Supa Barbetta is a typical soup of the Waldensian valleys. Its name "barbetta" comes from the dialect "barbet" (uncle) name with which in ancient times the shepherds were called. This soup, also called supa mitunàa or grisinaddo, was cooked in typical copper pots (basine) and today is often prepared in earthenware pots. Although it is a dish made of breadsticks can also be cooked with stale bread. This sinks even more its roots to a poor past where the use of leftover ingredients was the order of the day.
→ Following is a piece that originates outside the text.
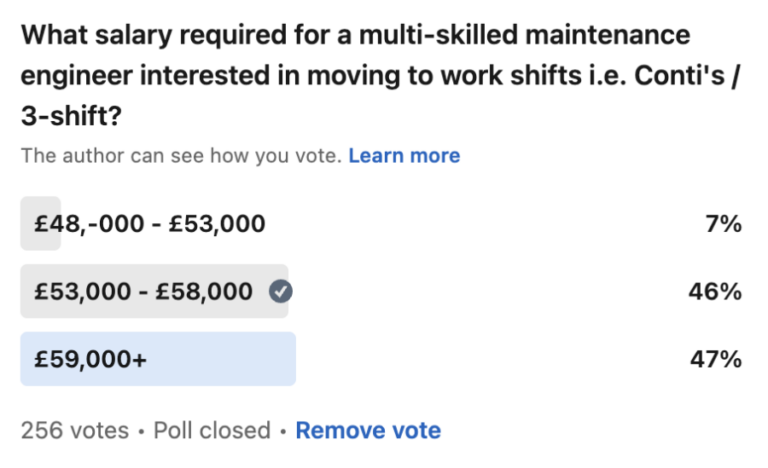768x468 pixels.
Task: Click the Learn more link
Action: [404, 156]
This dish, prepared in layers, has several variations: one that sees it enriched with some leaves of cabbage or black cabbage, a variant sees the dish baked in the oven at 170-180 ° for an hour and another sees it prepared with Seirass del Fèn cheese instead of the toma.
for 4 persons
1 liter of meat broth
100 g of fresh, unseasoned toma
50 ml of tomato sauce
Let's begin by greasing a pot (possibly copper) with butter and, in layers, add the breadsticks (or stale bread), spices, tomato sauce, toma cheese in pieces and a sprinkling of parmesan cheese. Repeat everything for 3-4 layers ending pouring the stock. Cook for an hour on low heat adding more stock if necessary.
To make a "great impression" with your guests make sure that the breadsticks (or bread) are not completely undone and, to serve, turn the contents of the pan into another, as was done once.